L’importanza del dialogo durante la visita

L’approccio iniziale basato sul dialogo riveste una grandissima importanza durante la visita nell’ottica di arrivare a una diagnosi rapida e certa «È triste ammetterlo ma ancora oggi la vulvodinia resta una patologia che riceve spesso una diagnosi in tempi molto dilatati e di conseguenza un trattamento non adeguato che non porta a soluzione e rischia addirittura a volte di peggiorare la sintomatologia dolorosa» commenta la dottoressa Colonese.

Una diagnosi di vulvodinia si costruisce quindi sulla base dello storico e della visita. «Il dato fondamentale che lo specialista dovrebbe sempre raccogliere dal dialogo riguarda la persistenza del dolore vulvare: la sua presenza da almeno 3-6 mesi è uno dei parametri, anche se non il solo, che può indirizzare verso una diagnosi di vulvodinia» spiega la dottoressa Colonese.
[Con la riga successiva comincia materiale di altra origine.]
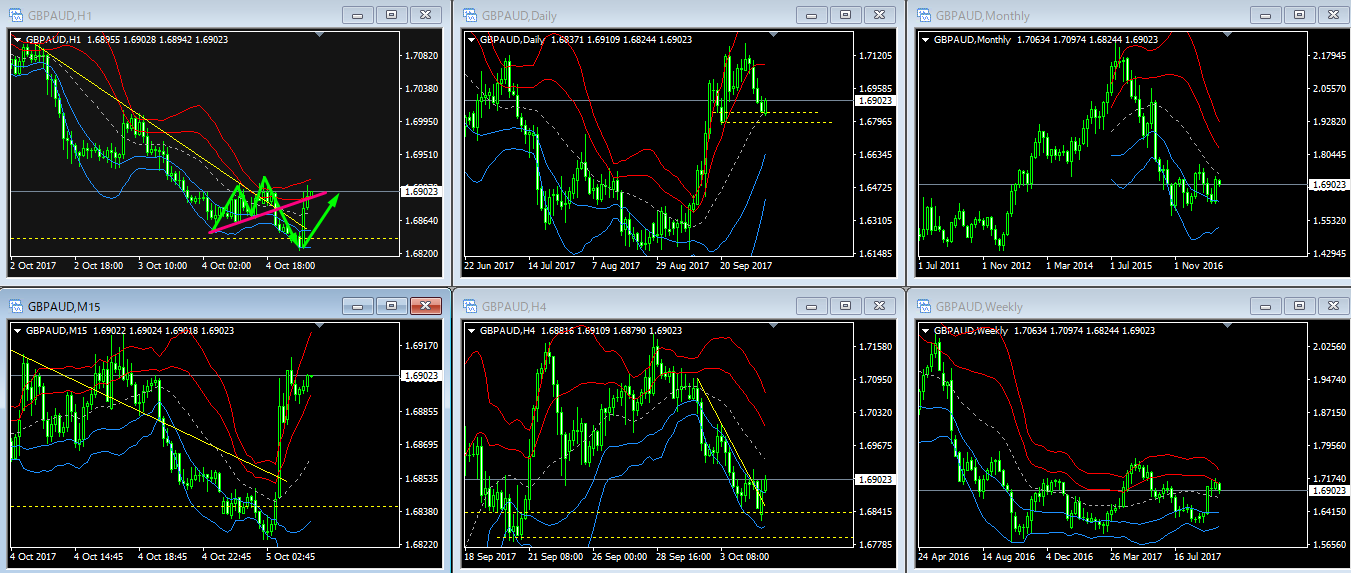Click the GBPAUD,H1 chart window icon

[x=16, y=15]
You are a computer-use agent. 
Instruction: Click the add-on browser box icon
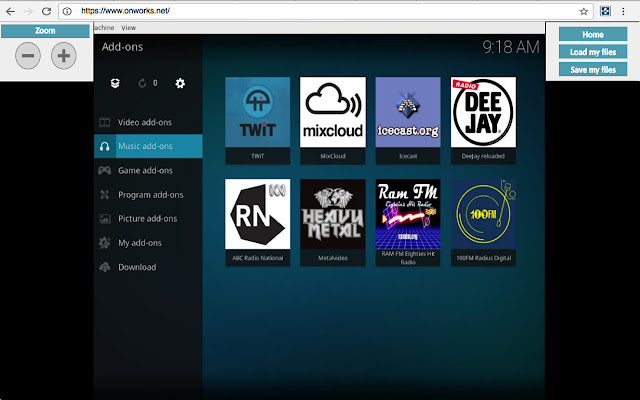click(x=116, y=83)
Occorre poi escludere in prima battuta attraverso un tampone vaginale o cervicale, la presenza di un patogeno che può essere responsabile di vaginiti ricorrenti. Succede infatti che vaginiti sottostimate o comunque curate in modo errato, magari procedendo con un fai-da-te che in ginecologia è sempre pericoloso, portino a una condizione di infiammazione cronica che provoca sintomi sovrapponibili a quelli della vulvodinia.

La visita vera e propria

«La prima fase della visita prevede sempre un’ispezione ad occhio nudo della vulva per valutare l’eventuale presenza di lesioni e alterazioni su cute e mucosa» continua la dottoressa Colonese. «Questo permette di escludere che il dolore vulvare sia riconducibile a una causa precisa come può essere un’infezione o una dermatosi». Insieme alla presenza di un dolore persistente e invalidante, infatti, è proprio l’assenza di segni visibili di infiammazione a livello vulvare e di secrezioni a far sospettare una diagnosi di vulvodinia.

Per quanto riguarda la visita interna è importante che il medico chieda il consenso a procedere dal momento che nel caso di vulvodinia l’ispezione interna può rappresentare un momento particolarmente doloroso. In questi casi ci si può limitare alla valutazione visiva in attesa che un miglioramento delle condizioni, grazie alla messa in atto di una serie di strategie di cura, consenta di procedere al controllo interno senza eccessivo dolore.

Serve anche lo swab test

Il test pressorio o swab test consente di valutare la presenza e la distribuzione del dolore a livello vulvare. Viene eseguito dal ginecologo durante la visita esercitando una leggera pressione con un bastoncino cotonato inumidito su punti precisi della vulva, in particolare, le grandi labbra, il solco interlabiale, il perineo, il prepuzio, la linea di Hart, cioè la linea di demarcazione che separa le piccole labbra dal vestibolo, il clitoride e il vestibolo vulvare.

Di volta in volta la paziente indica al medico se e dove prova maggior dolore. La misurazione del dolore viene fatta attraverso uno strumento chiamato Scala Visuale Analogica (VAS), una scala di valori da 0 a 10 che serve per attribuire un “punteggio” alla sensazione dolorifica. Quando la donna riferisce dolore mentre viene toccata dal bastoncino si può parlare di una vulvodinia provocata che si distingue da quella spontanea nella quale il dolore è presente di continuo, senza che venga determinato da uno stimolo esterno.

In conclusione

«Non esiste un percorso unico per arrivare alla diagnosi di vulvodinia come del resto non esiste un percorso standardizzato per affrontarla» precisa la dottoressa Colonese. «All’unicità di ogni donna corrisponde infatti la necessità di costruire un progetto di anamnesi e di intervento su misura, pena il rischio di non arrivare a un nulla di fatto come spesso purtroppo ancora oggi succede. Il mio resta comunque un invito alla fiducia.

Anche se la vulvodinia è una sindrome da affrontare con la consapevolezza di un cammino lungo e non facile, necessariamente orientato dall’intervento di più specialisti, è importante non perdersi d’animo: è possibile ritrovare una condizione di vita più serena, contenendo il dolore, limitandone l’impatto sul quotidiano ma anche raggiungendo l’obiettivo che ci si è prefisse, sia quello di recuperare una vita sessuale appagante o, se desiderato, di avere un figlio».